Problem to work on:
Reproduce the stretch of the Form S-4 letter from "We are acting" through "contemplated thereby.", word for word.

Quoted text:
☆ ☆ ☆

Graham-Field Health Products, Inc.
400 Rabro Drive East
Hauppauge, NY 11788

Re: Registration Statement on Form S-4
    Issuance of Shares of Common Stock

Ladies and Gentlemen:

     We refer to the Registration Statement on Form S-4 (the "Registration
Statement") of Graham-Field Health Products, Inc., a Delaware corporation (the
"Company"), filed with the Securities and Exchange Commission today for the
purpose of registering under the Securities Act of 1933, as amended, a maximum
of 8,905,691 shares of common stock, par value $.025 per share, of the Company
(the "Shares"). The Shares are to be issued (a) to the holders of common stock,
par value $.10 per share, of Everest & Jennings International Ltd. (the "E&J
Common Stock"), a Delaware corporation ("E&J"), pursuant to the Amended and
Restated Agreement and Plan of Merger dated as of September 3, 1996 and as
amended as of October 1, 1996 (the "Merger Agreement"), by and among E&J, BIL
(Far East Holdings) Limited ("BIL"), E&J Acquisition Corp., a wholly-owned
subsidiary of the Company ("E&J Acquisition"), and the Company pursuant to which
E&J Acquisition will be merged with and into E&J and E&J will survive as a
wholly-owned subsidiary of the Company (the "Merger"), in exchange for their
shares of E&J Common Stock (the "Merger Shares"); (b) to BIL in exchange for the
delivery of funds in an amount equal to the amount of indebtedness owing by E&J
to Hong Kong and Shanghai Banking Corporation Limited (the "HSBC Indebtedness"),
subject to a maximum of $25 million, which funds will be contributed by the
Company to E&J following the Merger and used by E&J to discharge the HSBC
Indebtedness (the "BIL Shares"); and (c) upon the conversion of shares of Series
B Cumulative Convertible Preferred Stock, par value $.01 per share, of the
Company ("Company Series B Preferred Shares") and shares of Series C Cumulative
Convertible Preferred Stock, par value $.01 per share, of the Company ("Company
Series C Preferred Stock") being issued to BIL pursuant to the Merger Agreement
in connection with the Merger (the "Conversion Shares").

     We are acting as special counsel for the Company and E&J Acquisition in
connection with the Registration Statement, the Merger and certain matters
contemplated thereby.

☆ ☆ ☆

Record set:
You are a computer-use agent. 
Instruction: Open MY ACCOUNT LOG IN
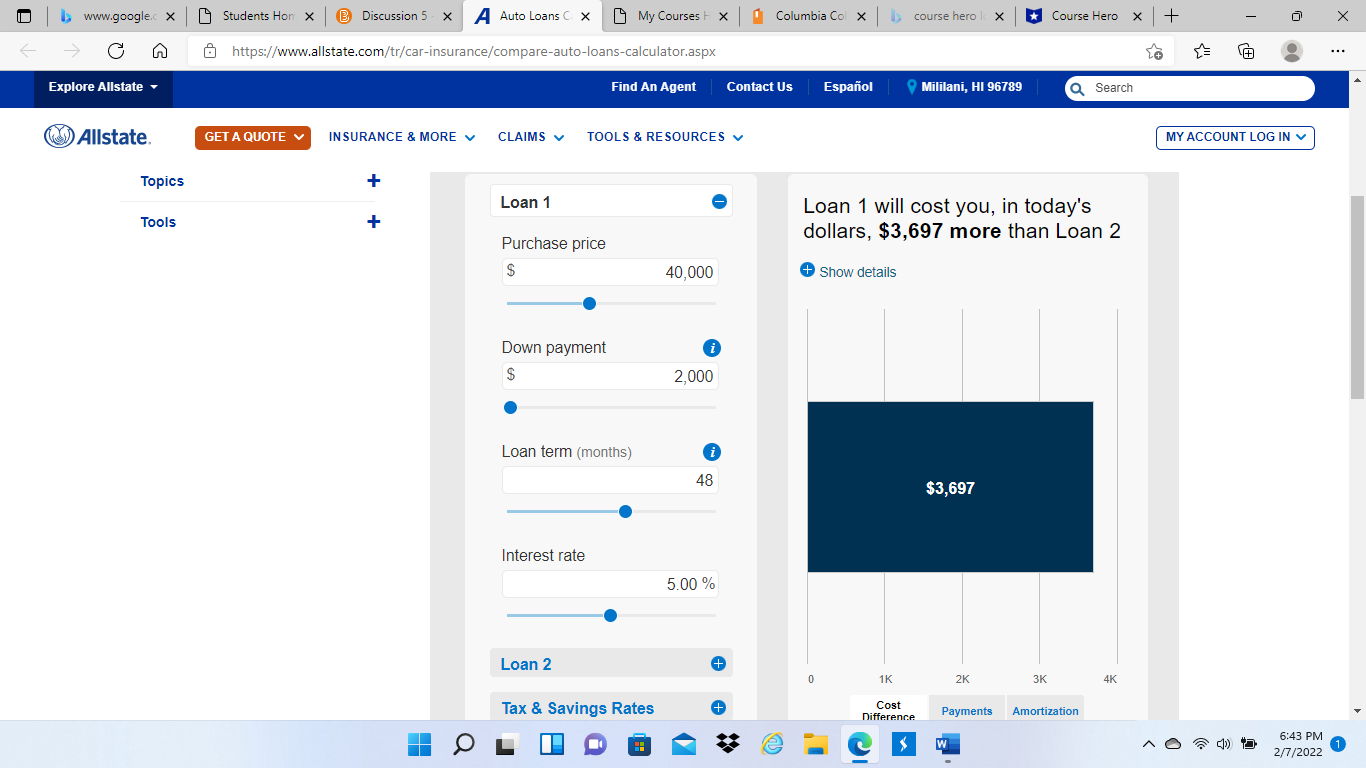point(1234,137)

☆ ☆ ☆

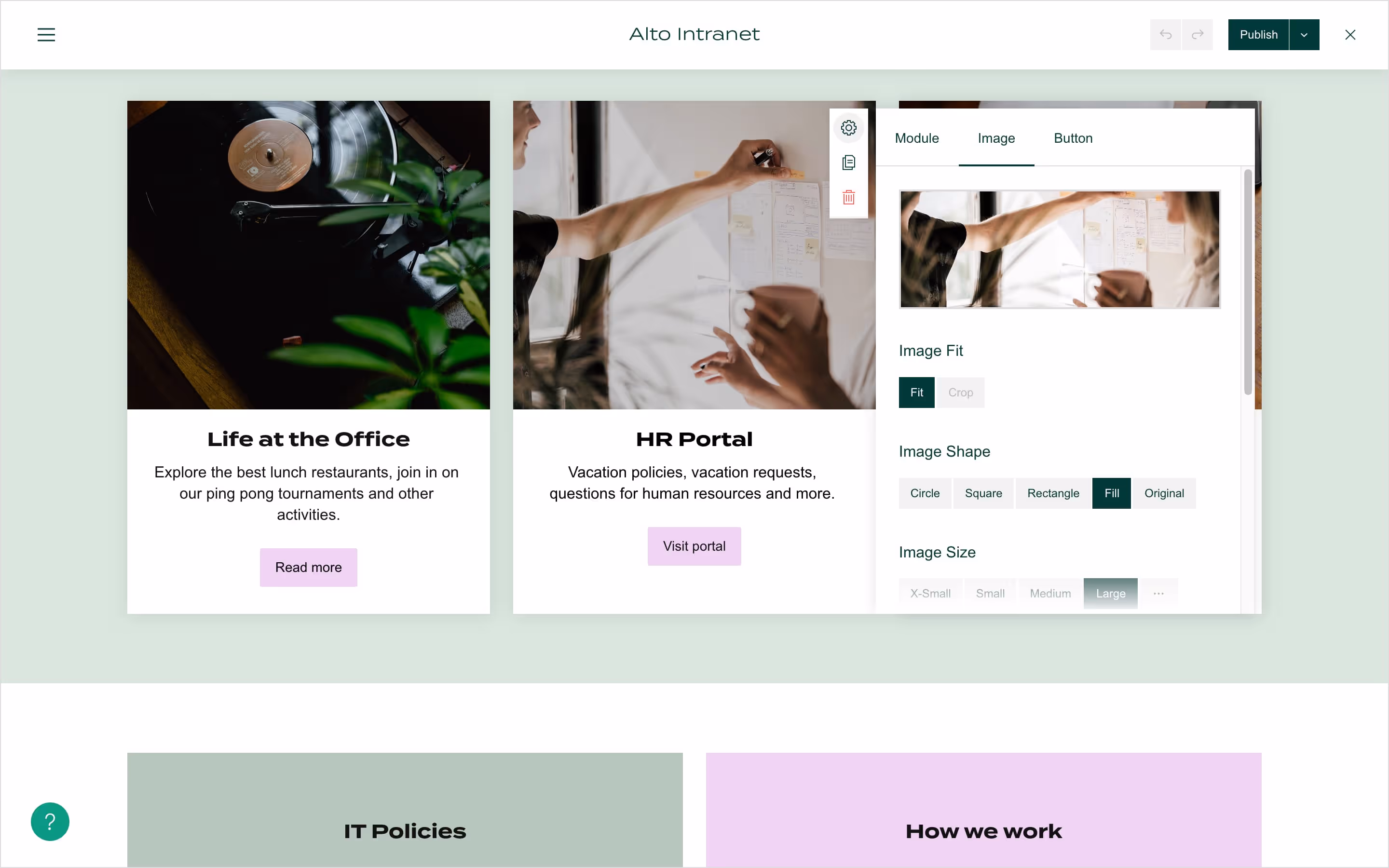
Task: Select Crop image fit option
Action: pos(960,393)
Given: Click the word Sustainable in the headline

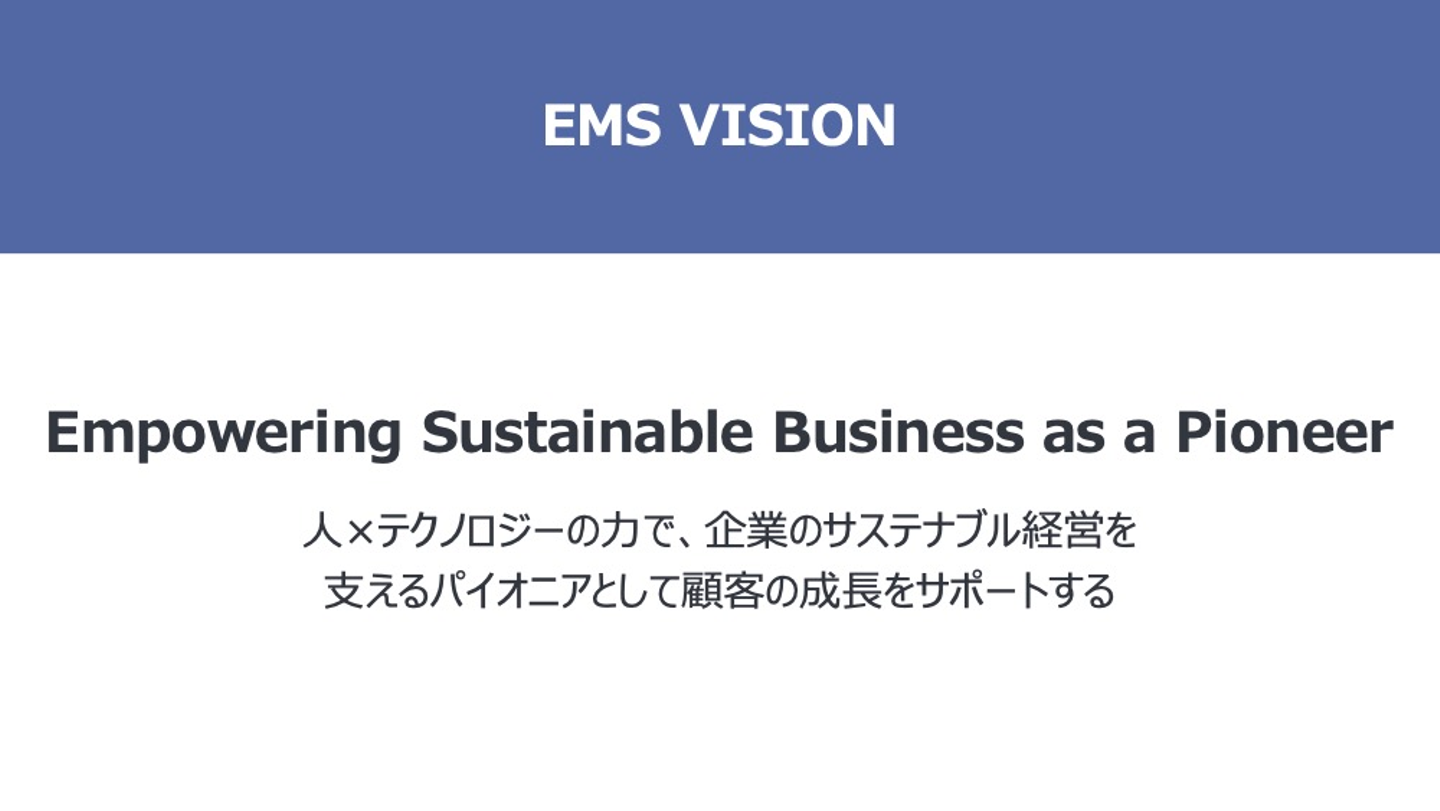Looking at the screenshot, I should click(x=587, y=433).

☆ ☆ ☆

Finished exercise:
We are acting as special counsel for the Company and E&J Acquisition in
connection with the Registration Statement, the Merger and certain matters
contemplated thereby.